Love Your Enemies
By Rev. Richard Scheiner, C.P.
"To you who hear me, I say: Love your enemies, do good to those who hate you;
bless those who curse you and pray for those who maltreat you."
The words you are reading, I think are the most challenging words in all of the four gospels, possibly the most challenging words Christ every uttered. The radical love that Jesus describes here is the kind of love that must be the mark, the trademark if you will, of the committed Christian. And it is this kind of love that is presented so clearly and emphatically by Christ. The words Christ uses are in no way open to interpretation or modification. They are words blunt and frightening in their implication. They are words radical enough to make some of Christ's disciples want to turn away from him. It is here that Christ makes the love of enemies a kind of test of discipleship.
Love of enemies, of course, makes no kind of sense by any earthly standard. And this was especially true for the Jews of Christ's time. They were a people surrounded by enemies who were either persecuting them or killing them. You have only to read the psalms – the psalms of lament especially – to begin to understand how the Jews asked God to treat their enemies. In psalm 55, for example, the psalmist, in speaking about his enemies, prays: "Let death surprise them; let them go down alive to the nether world, for evil is in their dwellings, in their very midst!" The Jews, indeed, were not sparing in wishing and praying for evil to befall their foes. So it is not hard to see why Christ's admonition had such a wrenching effect on the Jewish mind. They simple were not accustomed to this kind of talk; they were more accustomed to calling down God's wrath on their enemies. And Jesus doesn't tell them just once; he wanted them to remember this, so he tells them three times: "Love your enemies, do good to those who hate you; bless those who curse you and pray for those who maltreat you."
As if this wasn't enough, Jesus then takes it a step further and tells the Jews to be compassionate. "Be compassionate as your Father is compassionate." This statement is remarkable and significant in two ways: First, this marks the first time in his public ministry that Jesus calls God "Father"; and second, Jesus tells us that to be like the Father is to be compassionate which translated into everyday language, as Christ does, means not to judge or condemn, but to forgive offenses and to give without counting the cost, as God himself has done . And God, Jesus reminds us, will not be outdone in generosity. "Give and it shall be given to you. Good measure pressed down, shaken together, running over, will they pour into the fold of your garment. For the measure you measure with will be measured back to you."
It is this passage from Luke's Gospel that may well be a true touchstone of Christianity, a sincere description of the genuine Christian. So often, especially in these days it seems, authorities in the Church focus their concerns on the keeping of rules and regulations, often to the detriment of the persons whom authorities judge to be breaking them.

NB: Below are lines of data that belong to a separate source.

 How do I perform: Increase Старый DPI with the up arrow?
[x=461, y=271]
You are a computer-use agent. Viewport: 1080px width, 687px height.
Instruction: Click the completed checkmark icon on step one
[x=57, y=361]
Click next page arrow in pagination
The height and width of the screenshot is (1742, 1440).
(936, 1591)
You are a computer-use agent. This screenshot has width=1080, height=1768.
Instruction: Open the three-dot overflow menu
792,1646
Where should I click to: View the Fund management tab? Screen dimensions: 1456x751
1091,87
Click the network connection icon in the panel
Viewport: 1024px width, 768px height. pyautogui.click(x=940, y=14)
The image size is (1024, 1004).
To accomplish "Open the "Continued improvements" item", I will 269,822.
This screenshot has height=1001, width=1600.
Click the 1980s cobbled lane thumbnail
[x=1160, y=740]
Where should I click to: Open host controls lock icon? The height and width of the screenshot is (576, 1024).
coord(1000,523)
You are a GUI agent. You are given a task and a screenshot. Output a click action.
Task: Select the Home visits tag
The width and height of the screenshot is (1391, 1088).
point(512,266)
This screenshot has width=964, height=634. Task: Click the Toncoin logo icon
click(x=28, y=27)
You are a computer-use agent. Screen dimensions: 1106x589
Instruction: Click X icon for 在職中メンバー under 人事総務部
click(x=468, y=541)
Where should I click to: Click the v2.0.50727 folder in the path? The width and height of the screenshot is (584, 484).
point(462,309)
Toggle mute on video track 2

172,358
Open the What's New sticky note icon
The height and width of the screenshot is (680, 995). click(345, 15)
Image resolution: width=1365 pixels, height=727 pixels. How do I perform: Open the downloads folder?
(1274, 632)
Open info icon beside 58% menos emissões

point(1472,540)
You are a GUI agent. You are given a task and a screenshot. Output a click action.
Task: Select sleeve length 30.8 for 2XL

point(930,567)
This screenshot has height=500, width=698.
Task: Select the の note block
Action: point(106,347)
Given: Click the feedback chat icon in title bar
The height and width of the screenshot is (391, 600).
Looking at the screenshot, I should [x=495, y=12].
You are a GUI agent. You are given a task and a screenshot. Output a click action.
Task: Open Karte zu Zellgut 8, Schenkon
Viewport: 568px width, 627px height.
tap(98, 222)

This, to say the least, is a very sad state of affairs. It is sad because Christ never acted or spoke in that way, nor did he desire his followers to do so. Actually, his concern with the authorities of his time was mostly to criticize them.
Christ's concern was with forgiveness, with generosity, with compassion – in a word, with love. And aren't these what we, as committed Christians, should be concerned about too. They are, of course, if we heed Christ's words; to strive with all our hearts and souls to refrain from judging and condemning others; rather to forgive and pardon them, to be generous with our compassion and love, to give without counting the cost. This is truly the difficult but rewarding vocation of the Christian.